Is It Scriptural?
by Bro. B.A. Delaney
Open communion has been defined as the practice of the church allowing all, whether they
have been baptized scripturally or not, to come in and sit at the Lord's table in observance of
the Lord's Supper. One might ask, "What's the purpose of dealing with a subject like this
among Baptists who have held to the view of communion that restricts it to the members in
good standing of the Church that's observing it?" The reason is that such churches are in a
minority in many parts of our nation today and of our world. One going throughout our nation
today would be hard pressed to find churches that hold to the view of communion that should
be practiced among those calling themselves Baptist. Sooner or later members of the Lord's
churches are going to come in contact with these folks that hold to the practice of open
communion and when they do, they need to present the biblical reasons and thought behind
the opposition to this practice and defend the claim that it is not a scriptural practice for
churches to follow.
We live in an age today when our distinctive Baptist doctrines are being downplayed on every
hand. In fact, many churches today wearing the name Baptist are little more than a
nondenominational type of gathering. If we do away with our distinctive doctrines we are
merely a group of people getting together to have some sort of religious assembly. In this
de-emphasis of our distinctive Baptist doctrines, one area that has received much attack has
been this matter of the Lord's Supper. As you listen to what people say today, you will see
that a lot of individuals say the Lord's Supper is not something significant enough to disagree
over its proper observance. To them it is something that should not be a source of division,
nor should it be a source of unnecessary contention. Their approach is to water it down and
not rock the boat over this subject.
Personally I believe that Lord's Supper is an important issue. I believe it is a matter of which
we need to be concerned. We need to be sure that we are scriptural about it, and remember
it's something that is of vital importance because of what it portrays to the New Testament
church. My personal opposition to open communion falls into three categories. First, I am
opposed to the practice of open communion from a biblical standpoint. Secondly, I am
opposed to the practice of open communion from a historical standpoint, and thirdly, I am
opposed to the practice of open communion from a practical standpoint or what the practical
result of it will be. (II Thessalonians 2:13-17 is the text)
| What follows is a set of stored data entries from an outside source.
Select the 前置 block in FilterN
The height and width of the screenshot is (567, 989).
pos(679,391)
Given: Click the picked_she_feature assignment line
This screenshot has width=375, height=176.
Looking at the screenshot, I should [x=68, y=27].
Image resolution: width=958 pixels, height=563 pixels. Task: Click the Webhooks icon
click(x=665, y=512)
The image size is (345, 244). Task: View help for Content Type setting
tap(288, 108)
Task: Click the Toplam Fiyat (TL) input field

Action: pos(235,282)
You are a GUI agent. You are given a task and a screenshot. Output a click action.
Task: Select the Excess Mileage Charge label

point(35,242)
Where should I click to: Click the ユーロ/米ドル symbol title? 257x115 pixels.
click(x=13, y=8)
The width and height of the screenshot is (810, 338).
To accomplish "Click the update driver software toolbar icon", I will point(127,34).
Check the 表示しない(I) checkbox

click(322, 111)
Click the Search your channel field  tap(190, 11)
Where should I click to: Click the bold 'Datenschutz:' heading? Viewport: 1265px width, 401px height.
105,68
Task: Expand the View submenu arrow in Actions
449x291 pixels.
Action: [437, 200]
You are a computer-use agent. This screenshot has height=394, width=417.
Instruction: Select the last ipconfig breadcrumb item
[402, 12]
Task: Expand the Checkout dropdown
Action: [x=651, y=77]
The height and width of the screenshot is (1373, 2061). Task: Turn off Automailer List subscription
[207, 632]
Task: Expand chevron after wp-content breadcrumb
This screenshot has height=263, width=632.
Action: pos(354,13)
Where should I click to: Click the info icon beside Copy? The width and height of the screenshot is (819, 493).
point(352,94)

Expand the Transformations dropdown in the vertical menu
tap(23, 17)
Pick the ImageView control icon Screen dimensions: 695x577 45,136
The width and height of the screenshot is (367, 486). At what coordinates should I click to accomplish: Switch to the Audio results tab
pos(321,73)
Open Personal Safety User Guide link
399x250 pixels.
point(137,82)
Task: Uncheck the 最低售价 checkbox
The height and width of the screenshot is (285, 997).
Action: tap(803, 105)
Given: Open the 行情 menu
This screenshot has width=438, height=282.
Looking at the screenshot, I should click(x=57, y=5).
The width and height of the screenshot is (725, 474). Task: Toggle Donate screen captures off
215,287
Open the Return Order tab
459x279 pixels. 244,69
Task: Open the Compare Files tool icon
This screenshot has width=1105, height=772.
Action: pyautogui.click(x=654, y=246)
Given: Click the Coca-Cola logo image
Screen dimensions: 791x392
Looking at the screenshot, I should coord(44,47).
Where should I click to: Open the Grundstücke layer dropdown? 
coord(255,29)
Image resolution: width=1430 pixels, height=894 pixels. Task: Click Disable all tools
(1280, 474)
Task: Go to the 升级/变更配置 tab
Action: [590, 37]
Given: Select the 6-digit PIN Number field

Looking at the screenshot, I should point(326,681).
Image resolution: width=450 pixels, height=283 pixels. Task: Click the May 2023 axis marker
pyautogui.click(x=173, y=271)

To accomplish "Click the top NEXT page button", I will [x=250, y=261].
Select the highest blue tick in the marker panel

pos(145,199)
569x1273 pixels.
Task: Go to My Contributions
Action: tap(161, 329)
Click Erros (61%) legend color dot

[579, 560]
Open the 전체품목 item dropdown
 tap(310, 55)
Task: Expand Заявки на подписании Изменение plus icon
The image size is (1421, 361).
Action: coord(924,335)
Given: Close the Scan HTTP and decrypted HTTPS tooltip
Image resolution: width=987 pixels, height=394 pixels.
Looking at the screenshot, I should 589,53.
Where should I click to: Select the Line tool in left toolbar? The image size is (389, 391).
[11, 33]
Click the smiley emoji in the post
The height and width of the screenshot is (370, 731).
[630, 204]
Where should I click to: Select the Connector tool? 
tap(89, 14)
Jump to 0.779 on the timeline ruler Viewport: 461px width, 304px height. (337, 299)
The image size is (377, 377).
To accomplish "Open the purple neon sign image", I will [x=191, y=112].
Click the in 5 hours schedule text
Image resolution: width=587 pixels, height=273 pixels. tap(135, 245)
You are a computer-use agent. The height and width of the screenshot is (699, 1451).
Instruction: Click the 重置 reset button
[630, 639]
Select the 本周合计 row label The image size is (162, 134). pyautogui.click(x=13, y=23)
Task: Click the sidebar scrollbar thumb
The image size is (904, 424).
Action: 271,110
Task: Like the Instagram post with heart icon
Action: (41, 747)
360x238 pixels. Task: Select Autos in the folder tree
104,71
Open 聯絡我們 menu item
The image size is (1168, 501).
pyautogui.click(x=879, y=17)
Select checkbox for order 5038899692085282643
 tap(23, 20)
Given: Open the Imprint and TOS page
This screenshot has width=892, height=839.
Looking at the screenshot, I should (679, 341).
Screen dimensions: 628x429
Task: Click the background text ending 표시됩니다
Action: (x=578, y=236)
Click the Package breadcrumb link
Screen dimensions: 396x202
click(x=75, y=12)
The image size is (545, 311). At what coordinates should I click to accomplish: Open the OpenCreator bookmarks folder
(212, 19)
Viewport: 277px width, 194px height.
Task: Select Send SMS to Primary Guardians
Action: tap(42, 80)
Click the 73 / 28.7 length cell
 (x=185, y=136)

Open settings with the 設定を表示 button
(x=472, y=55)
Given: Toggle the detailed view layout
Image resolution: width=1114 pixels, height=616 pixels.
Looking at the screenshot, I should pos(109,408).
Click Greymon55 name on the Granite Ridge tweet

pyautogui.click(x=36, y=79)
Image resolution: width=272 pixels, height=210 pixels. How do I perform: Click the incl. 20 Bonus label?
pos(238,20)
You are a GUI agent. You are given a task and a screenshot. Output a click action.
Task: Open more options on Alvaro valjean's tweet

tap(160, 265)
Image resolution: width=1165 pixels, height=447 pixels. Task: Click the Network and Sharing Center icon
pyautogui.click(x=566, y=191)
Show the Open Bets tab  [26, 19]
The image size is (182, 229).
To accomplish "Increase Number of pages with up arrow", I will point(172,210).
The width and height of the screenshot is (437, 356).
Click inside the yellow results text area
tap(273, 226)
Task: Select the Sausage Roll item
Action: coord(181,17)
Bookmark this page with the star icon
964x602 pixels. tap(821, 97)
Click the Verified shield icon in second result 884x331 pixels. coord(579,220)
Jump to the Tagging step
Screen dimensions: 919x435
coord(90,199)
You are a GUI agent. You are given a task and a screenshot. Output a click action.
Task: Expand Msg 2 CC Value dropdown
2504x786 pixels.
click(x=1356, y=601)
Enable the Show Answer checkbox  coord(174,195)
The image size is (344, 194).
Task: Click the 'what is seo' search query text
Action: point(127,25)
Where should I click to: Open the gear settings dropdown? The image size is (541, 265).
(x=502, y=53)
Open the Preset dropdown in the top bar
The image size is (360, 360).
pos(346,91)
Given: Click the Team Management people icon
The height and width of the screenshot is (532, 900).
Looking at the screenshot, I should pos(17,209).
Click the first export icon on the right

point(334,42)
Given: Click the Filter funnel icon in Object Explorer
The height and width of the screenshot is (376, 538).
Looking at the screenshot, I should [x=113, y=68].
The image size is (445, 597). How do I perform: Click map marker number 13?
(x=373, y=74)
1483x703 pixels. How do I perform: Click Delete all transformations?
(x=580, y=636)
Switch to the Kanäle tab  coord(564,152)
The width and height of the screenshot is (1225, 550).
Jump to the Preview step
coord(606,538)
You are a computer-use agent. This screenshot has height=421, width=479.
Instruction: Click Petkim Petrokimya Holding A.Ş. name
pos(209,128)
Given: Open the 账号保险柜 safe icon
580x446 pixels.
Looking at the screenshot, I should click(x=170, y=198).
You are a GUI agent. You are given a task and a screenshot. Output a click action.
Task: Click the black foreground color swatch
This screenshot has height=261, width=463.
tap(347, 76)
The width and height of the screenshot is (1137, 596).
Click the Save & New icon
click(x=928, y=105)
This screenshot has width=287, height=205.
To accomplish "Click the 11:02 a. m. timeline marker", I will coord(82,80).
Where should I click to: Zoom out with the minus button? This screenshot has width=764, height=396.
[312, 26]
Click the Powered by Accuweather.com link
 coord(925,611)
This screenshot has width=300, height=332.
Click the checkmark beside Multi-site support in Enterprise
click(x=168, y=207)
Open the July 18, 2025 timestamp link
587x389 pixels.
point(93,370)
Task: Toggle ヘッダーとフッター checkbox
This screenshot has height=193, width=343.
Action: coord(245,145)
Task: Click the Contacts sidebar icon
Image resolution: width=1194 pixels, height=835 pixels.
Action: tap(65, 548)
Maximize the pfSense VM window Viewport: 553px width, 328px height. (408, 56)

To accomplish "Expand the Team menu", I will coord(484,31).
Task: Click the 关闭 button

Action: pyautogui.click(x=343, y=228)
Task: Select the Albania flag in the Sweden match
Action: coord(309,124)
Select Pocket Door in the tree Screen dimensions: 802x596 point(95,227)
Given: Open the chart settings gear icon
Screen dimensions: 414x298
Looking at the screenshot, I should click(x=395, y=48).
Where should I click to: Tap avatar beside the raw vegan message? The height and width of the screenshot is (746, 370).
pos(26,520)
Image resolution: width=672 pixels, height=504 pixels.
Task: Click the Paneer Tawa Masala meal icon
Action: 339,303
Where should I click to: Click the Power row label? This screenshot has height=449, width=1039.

I am opposed to open communion from a biblical standpoint. As we search the Scripture, this
ought to be an area of supreme importance to us because Baptists are a people whose faith
and practice are founded upon the Word of God. Therefore, the Scripture is the basis for our
faith. Most Baptist churches confession of faith begins with, "We believe that the Holy Bible
was written my men divinely inspired, and is a perfect treasure of heavenly instruction...truth
without any mixture of error for its matter. .the supreme standard by which all human
conduct, creeds, and opinions should be tried." So it is natural to assume the logical starting
point for a Baptist, who builds his faith upon the Word of God, is the Word of God itself. As
we think of this subject, does the Bible give us instruction on the matter of the Lord's Supper?
Yes, it does, but one searching the Scriptures would be hard pressed to find an argument
supporting open communion. In fact, I believe just the opposite is true. I believe the more a
person searches the Scriptures and studies the New Testament doctrine of the church without
preconceived ideas, the more they will come to the closed position on the Lord's Supper. Now
there are three specific biblical examples that I simply want to present.

1. Example of Christ
I want us to consider the example of Christ himself in Matthew 26. Here we find the
institution of the Lord's Supper. At the beginning of the last supper, those present with the
Lord Jesus Christ were the twelve Apostles. I want you to notice one verse of Scripture, verse
20. It says, "Now when the even was come, he sat down with the twelve." I believe this is a
very important statement. In this portion of Scripture, it tells us exactly with whom Jesus
instituted the supper. Notice it says, "When even was come he sat down with whom? With the
twelve. Now this is very clear and plain. He's referring to the twelve apostles that were the
nucleus with whom he started his New Testament Church. We can read over in Acts 1:22
these individuals had been baptized by John the Baptist. We can see in I Corinthians 12:28 it
tells us the Lord set first in the church the apostles. Just a casual reading of the New
Testament until this point in the life of Christ will reveal plainly that Jesus had more followers
and disciples than simply these twelve. I believe there is a specific reason that when he
instituted the supper He instituted it with just those twelve, and it was not open to everybody
that was one of His followers. Why? Because He was instituting it with those twelve with
whom He founded His New Testament church during His public ministry. I have a hard time
finding an argument in favor of open communion when I think of the example of the Lord
Jesus Christ himself. I just don't see it there. In fact, I find an argument very strongly in favor
of the position we take today on the Lord's Supper.

2. The Jerusalem Church
There is another area in the Scriptures that I find in opposition to open communion, and that's
the order that was observed by the Jerusalem Church. When we look in Acts 2 we find the
order that was observed in the Jerusalem Church. In verses 41 and 42 it says the following,
"Then they that gladly received His word were baptized and the same day there were added
unto them about three thousand souls and they continued steadfastly in the apostles' doctrine
and fellowship, and in breaking of bread and in prayers." Now what do we find here? First, we
find the biblical experience of grace. It says, "they that gladly received His word." Then those
individuals were baptized. Then we read church membership came because it says, "and were
added unto them about three thousand souls." Verse 47 tells us what it was they were added
unto, ".. .the Lord added to the church daily such as should be saved." So what do we find up
to this point? We find salvation; we find scriptural baptism; we find church membership, and
then we find fellowship with the church because it says in verse 42, "And they continued
steadfastly in the apostles' doctrine and fellowship," then "in breaking of bread and prayers."
There again, I have a hard time finding any support for the practice of open communion.
When I think of the example of the order that the early churches of Jerusalem followed, what
do I find? I find a strong argument in favor of restricting communion to the local church that's
observing it.

3. The Nature of the New Testament Church
There's another area in the Bible in which I find opposition to open communion, the biblical
teaching concerning the nature of the New Testament church. Considering this, I see no way
communion could be open in it observance.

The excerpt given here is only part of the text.